An excerpt from a Mo Ibrahim Foundation briefing on key findings of the 2014 Ibrahim Index of African Governance. The full briefing, including graphs and findings relating to the four categories on which the index is based, can be found here:

OVERALL GOVERNANCE

- At the continental level, average overall governance performance has registered a slight improvement (+0.9 score points) over the last five years.

- However, progress appears slightly smaller than over the previous five years, during which the continental average overall governance score increased by +1.2 score points.

- The recent five-year progression is now mainly driven by improvements in the categories of Participation & Human Rights and Human Development, whereas for the previous five years, continental improvement was largely driven by improvement in Sustainable Economic Opportunity and Human Development.

- During the most recent five-year period, 39 out of 52 countries registered an improvement of between +0.1 and +7.8 score points.

- Thirteen of these countries have improved in all four categories: Côte d'Ivoire, Guinea, Zimbabwe, Rwanda, São Tomé & Príncipe, Kenya, Sierra Leone, Lesotho, Liberia, Zambia, Congo, Chad and Gabon.

- Four of the 39 countries, which all sit in the bottom half of the ranking table, have improved at the overall governance level by more than +5.0 points during this five-year period: Côte d'Ivoire (40th), Guinea (42nd), Niger (29th) and Zimbabwe (46th).

  •  All four of these countries reversed previously negative trajectories. Over the past five years they have become the biggest improvers on the continent.
  •  For Côte d'Ivoire, Guinea and Niger the improvement has been driven in large part by Participation & Human Rights.
  •  For the fourth largest improver, Zimbabwe, the improvement was driven mainly by Human Development.
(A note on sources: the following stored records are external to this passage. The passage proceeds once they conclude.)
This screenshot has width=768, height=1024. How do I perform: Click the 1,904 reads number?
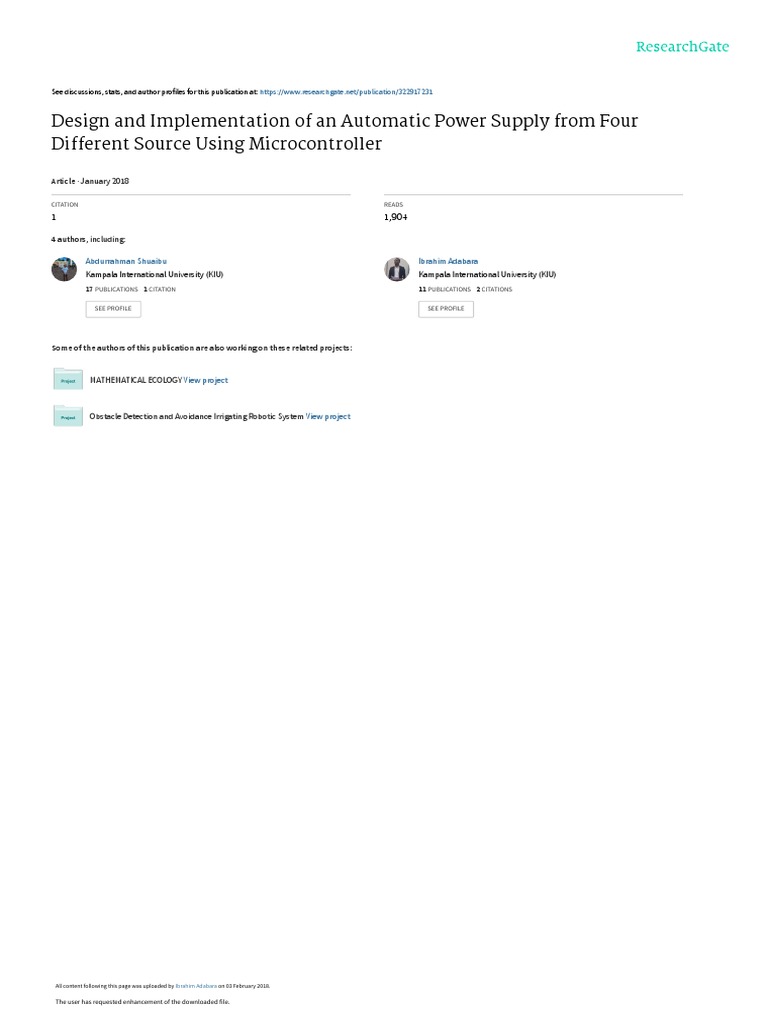(x=396, y=217)
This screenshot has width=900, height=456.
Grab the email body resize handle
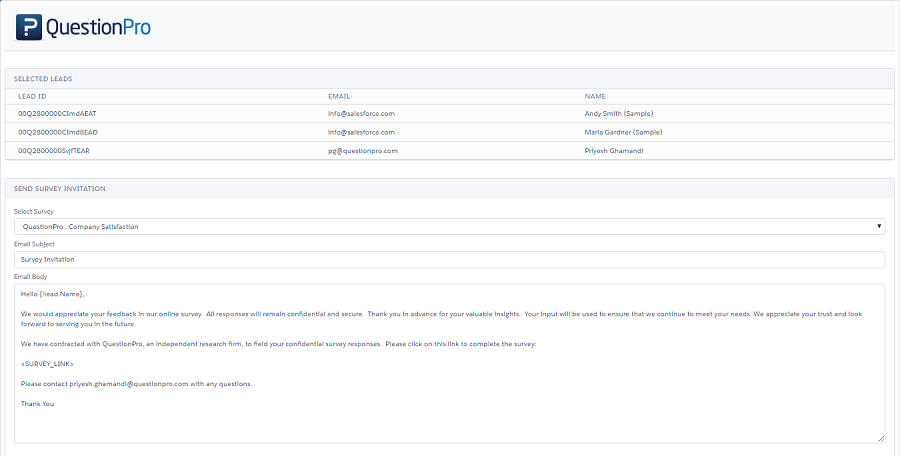(x=880, y=438)
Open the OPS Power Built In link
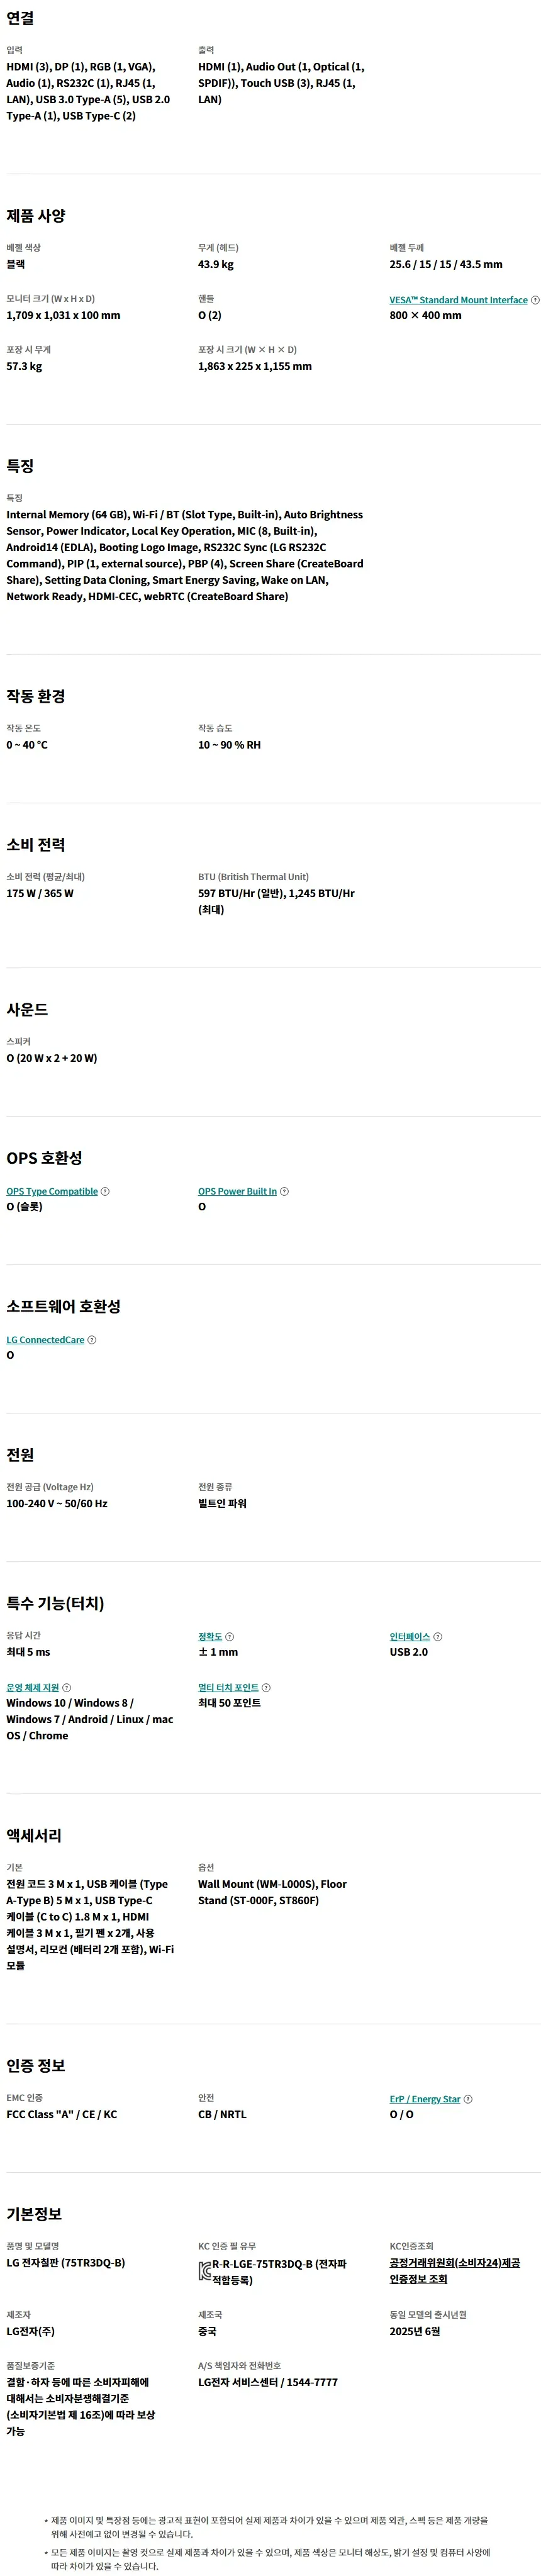The width and height of the screenshot is (541, 2576). pyautogui.click(x=237, y=1191)
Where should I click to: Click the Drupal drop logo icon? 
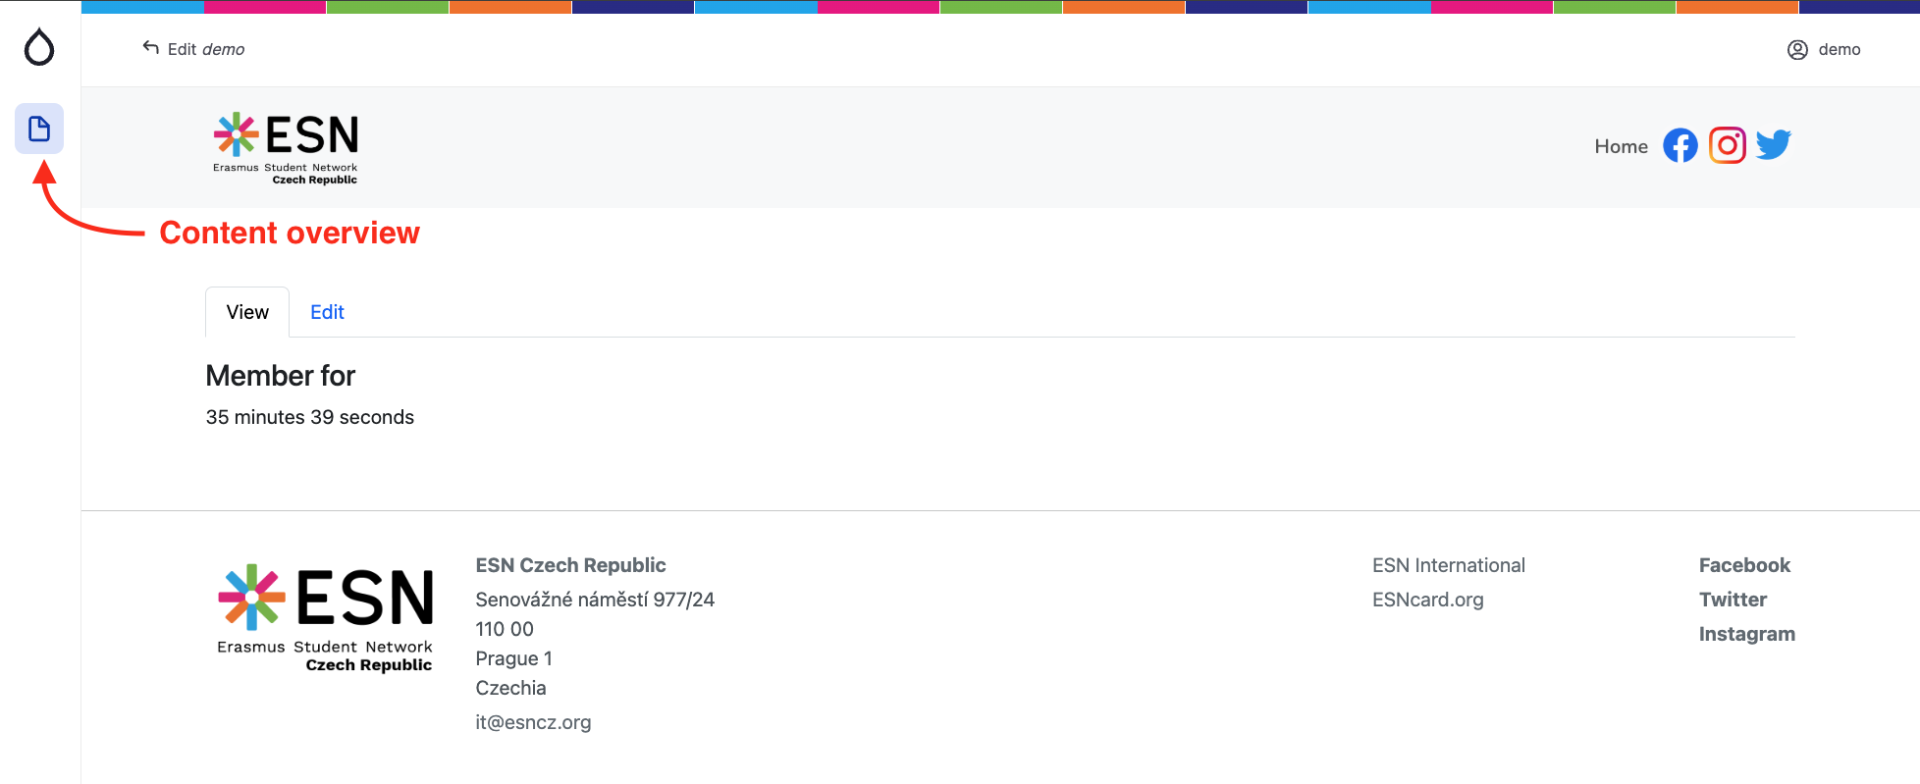tap(39, 47)
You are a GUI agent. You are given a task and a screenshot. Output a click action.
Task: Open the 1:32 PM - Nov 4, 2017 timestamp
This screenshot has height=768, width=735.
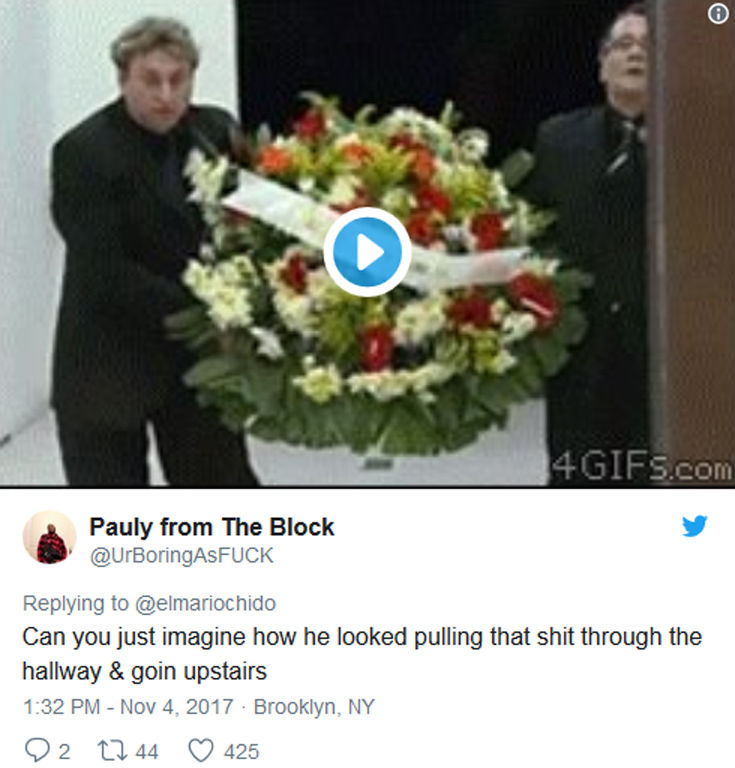click(128, 707)
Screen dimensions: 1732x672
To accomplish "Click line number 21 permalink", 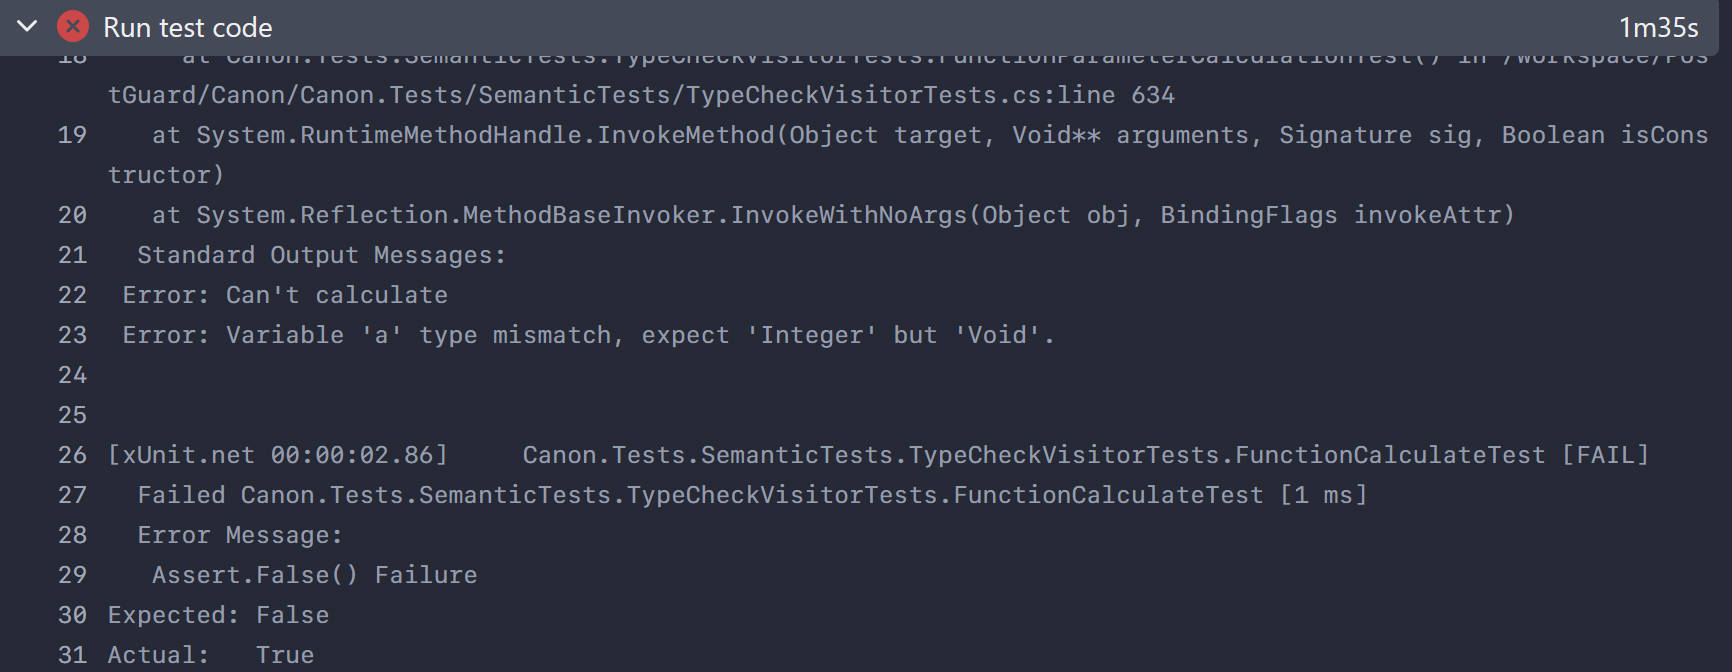I will pos(72,255).
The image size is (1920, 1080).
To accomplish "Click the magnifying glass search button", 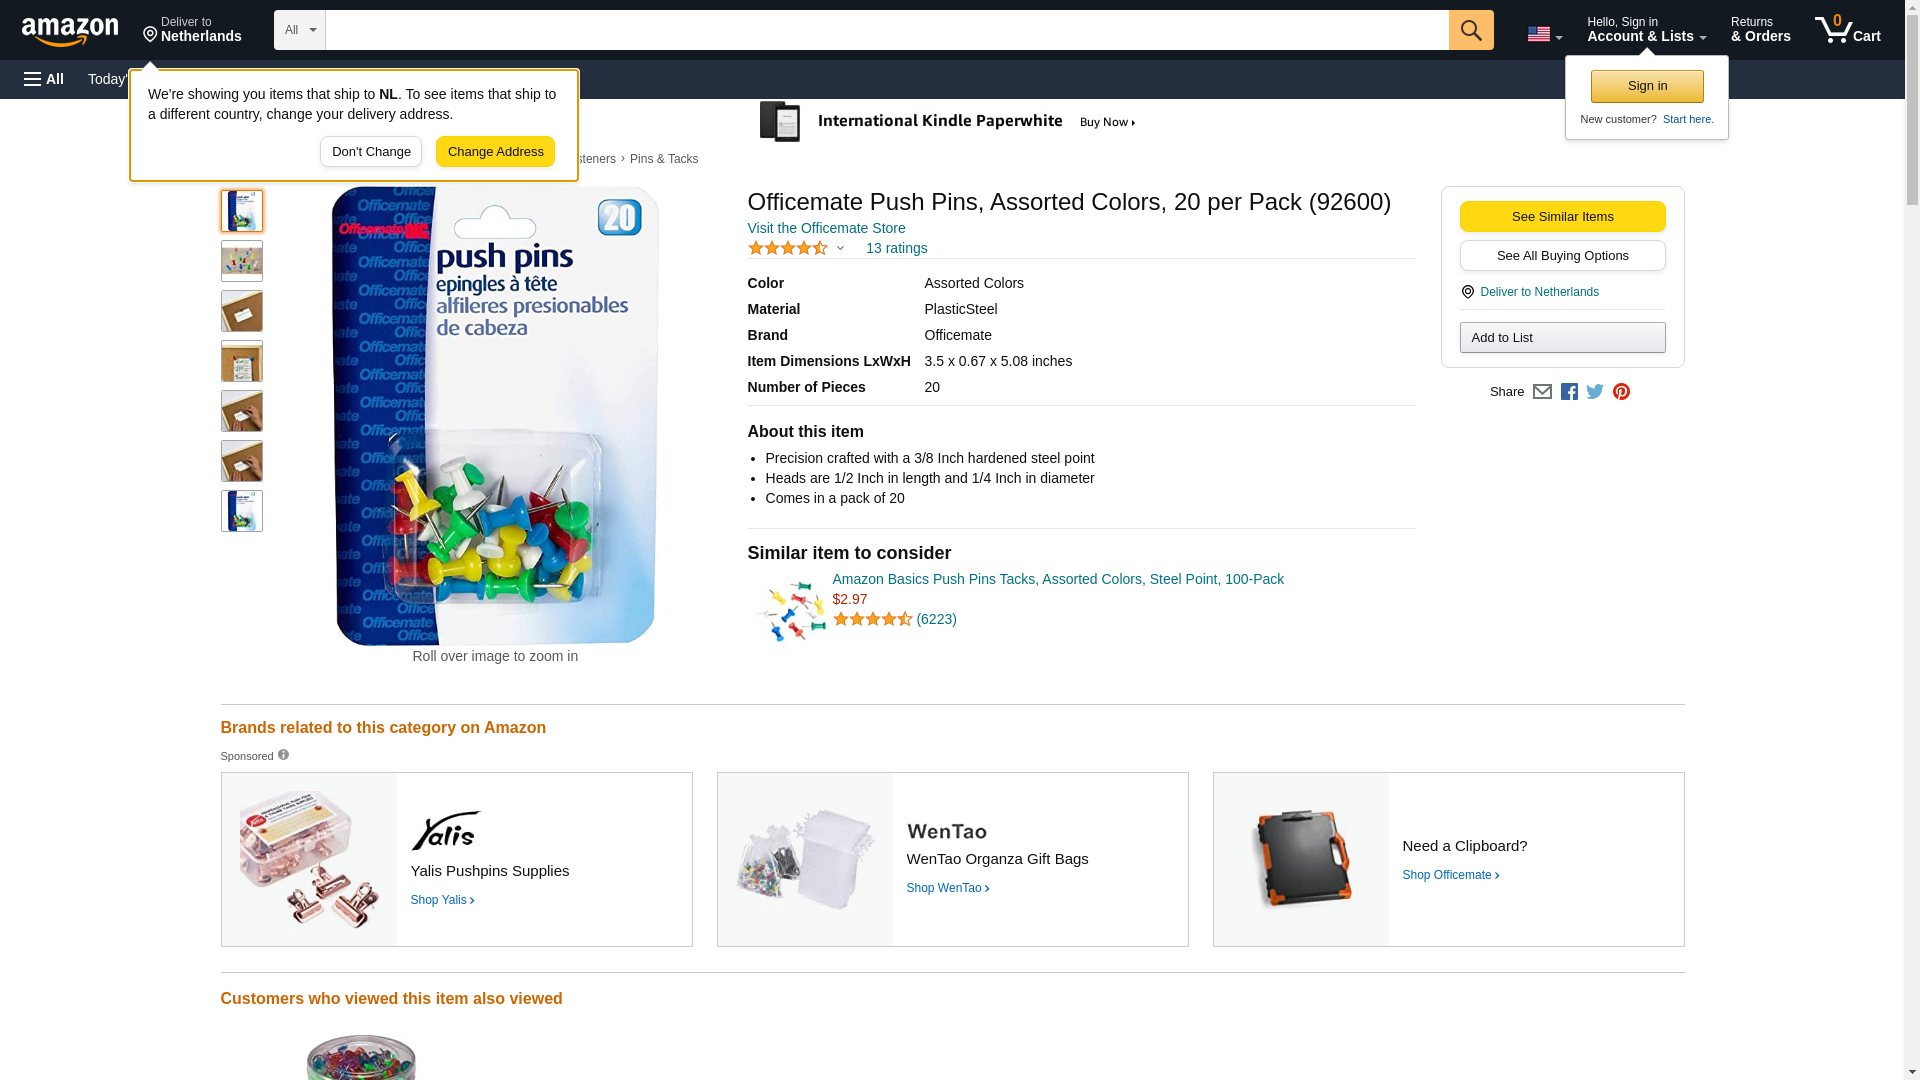I will (x=1470, y=30).
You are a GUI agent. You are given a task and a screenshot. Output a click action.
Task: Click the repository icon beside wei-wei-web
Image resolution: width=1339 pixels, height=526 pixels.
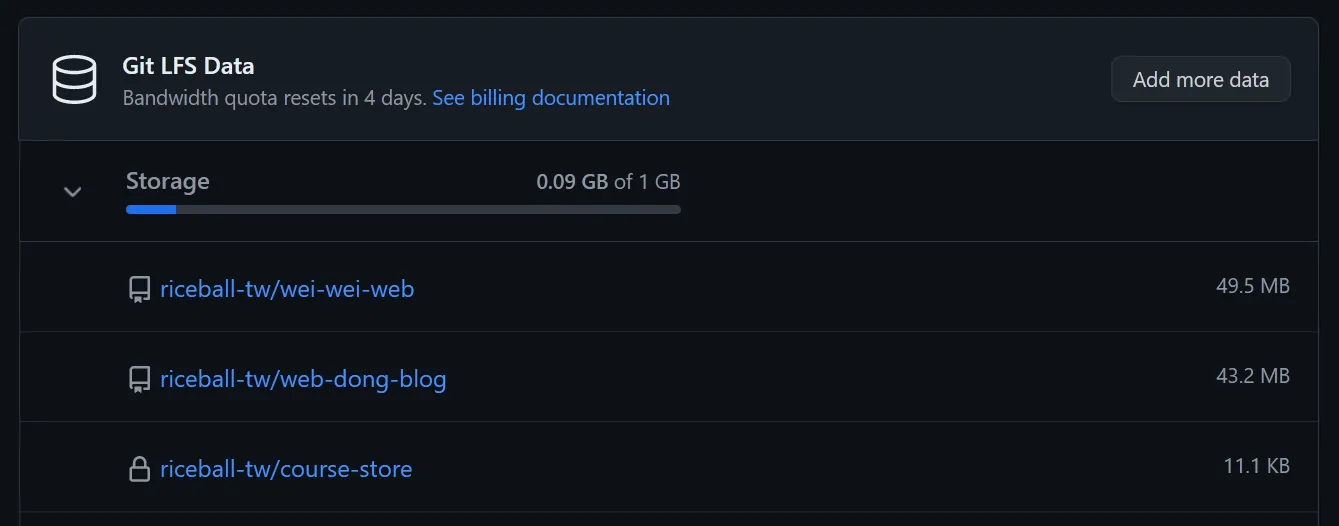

- Over the past five years, only Eritrea and Guinea-Bissau have deteriorated in overall governance and all four categories.

- Every African country has shown a decline in at least one sub-category over the past five years.

- Two countries, CAR (51st) and Guinea-Bissau (48th), sit in the bottom five rankings for overall governance and are also in the five most deteriorated countries on the continent.

- Over the past five years two countries have moved out of the bottom ten, Guinea (42nd) and Côte d'Ivoire (40th), and have been replaced by Libya (43rd) and Angola (44th).

- Egypt and Libya have both plummeted more than ten ranks over the last five-year period at the overall governance level.

  •  Egypt has dropped from rank 12th to rank 26th.
  •  Libya has dropped from rank 27th to rank 43rd.

- Weaknesses continue to appear among the front-runners. The top five performers in overall governance (Mauritius, Cabo Verde, Botswana, South Africa and Seychelles) are still susceptible to governance failings.

  •  These historically strong countries, positioned in the top five since the first data year of the 2014 IIAG (2000), remain in the top five, and show improvement at the overall governance level over the past five years.
  •  However, each of them deteriorated in at least one category in the most recent five-year period and the previous five-year period.